The VA's program leads the way, with statistics that confirm what many suspected about telemedicine. People prefer it (94% approval rating from patients) and it reduces office visits (by 34%). It's even good for use in mental health, with those in the VA program scoring lower on post-traumatic diagnostic scales than they did prior to their telehealth sessions. And even big states like New York are passing laws to ensure that telehealth is reimbursed by insurance companies at similar rates to office visits, to ensure that savings to providers remain intact.
There are only two elements missing, and the American Telemedicine Association is working on both of them. First, they are beginning the process of establishing accreditation standards so there is parity across the board in how telemedicine services are delivered. This move is a no-brainer, as the government will inevitably step in with some form of regulation, so it's best for the industry to start self-policing to ensure high standards of care.
The second element is the establishment of a national license for physicians so the benefits of telemedicine can cross state lines. Medical licensing was not established in the US overnight. As detailed in a recent book published by Lexington Books, Medical Licensing and Discipline in America: A History of the Federation of State Medical Boards, the evolution of state medical licensing boards was a long load that mirrored our country's development from a young revolutionary state to a broad and complex collection of states with differing needs and standards. It's only been over the last half-century that the licensing of doctors has become crystallized as a necessary step to becoming a doctor, and the concept of telemedicine—and the current lack of primary care and specialist physicians—were not considerations when those licensing requirements were solidified on a state-by-state basis.

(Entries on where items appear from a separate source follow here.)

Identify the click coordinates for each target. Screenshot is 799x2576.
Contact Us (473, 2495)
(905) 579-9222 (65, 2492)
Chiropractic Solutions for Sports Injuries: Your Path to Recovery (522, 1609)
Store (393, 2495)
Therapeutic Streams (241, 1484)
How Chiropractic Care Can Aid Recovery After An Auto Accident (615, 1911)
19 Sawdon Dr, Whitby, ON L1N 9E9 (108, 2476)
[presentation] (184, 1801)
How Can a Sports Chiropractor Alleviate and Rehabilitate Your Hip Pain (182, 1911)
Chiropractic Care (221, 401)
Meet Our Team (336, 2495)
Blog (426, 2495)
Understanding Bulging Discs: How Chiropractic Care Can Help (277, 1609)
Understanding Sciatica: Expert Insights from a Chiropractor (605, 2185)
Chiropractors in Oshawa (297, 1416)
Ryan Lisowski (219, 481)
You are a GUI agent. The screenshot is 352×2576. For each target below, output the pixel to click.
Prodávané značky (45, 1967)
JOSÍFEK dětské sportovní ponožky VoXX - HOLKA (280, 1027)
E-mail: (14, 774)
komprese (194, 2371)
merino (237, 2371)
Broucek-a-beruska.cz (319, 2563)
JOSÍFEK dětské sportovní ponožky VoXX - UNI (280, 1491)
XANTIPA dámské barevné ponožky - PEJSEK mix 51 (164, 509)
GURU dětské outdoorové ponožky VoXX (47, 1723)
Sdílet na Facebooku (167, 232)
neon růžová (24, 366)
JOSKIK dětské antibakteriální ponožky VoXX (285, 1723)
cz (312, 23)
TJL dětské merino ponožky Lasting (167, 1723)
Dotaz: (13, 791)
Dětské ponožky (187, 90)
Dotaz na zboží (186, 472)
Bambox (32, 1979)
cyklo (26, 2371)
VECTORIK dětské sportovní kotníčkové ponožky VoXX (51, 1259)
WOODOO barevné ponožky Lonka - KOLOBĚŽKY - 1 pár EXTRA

But today, we are in an age of national healthcare reform, and we face national crises. The lack of doctors is transcending its rural roots and raising its head in more urban areas. When the recent Ebola threat took place, doctors around the nation, and the world, responded to it. Certainly, there are times when we are a collection of states with differing needs, and times when we are one nation with a defined mission—the ACA wasn't passed with only Maryland in mind. This is one of those times when the healthcare industry and the national regulatory boards need to stand together and with one voice solve a problem that is one of the few that is easily within our grasps.
Of course, the debate over what constitutes an appropriate doctor-physician relationship in the context of telemedicine still has to be resolved—something that states are continuing to grapple with. Arkansas legislators this week rejected a bill that would have allowed Arkansas physicians to offer video-based care to state residents.
It's time for a national regulatory body to ratify a single national license for doctors to participate in nationwide telehealth programs so that the benefits and promise of this tool can be used for the benefit of all Americans, no matter where they live.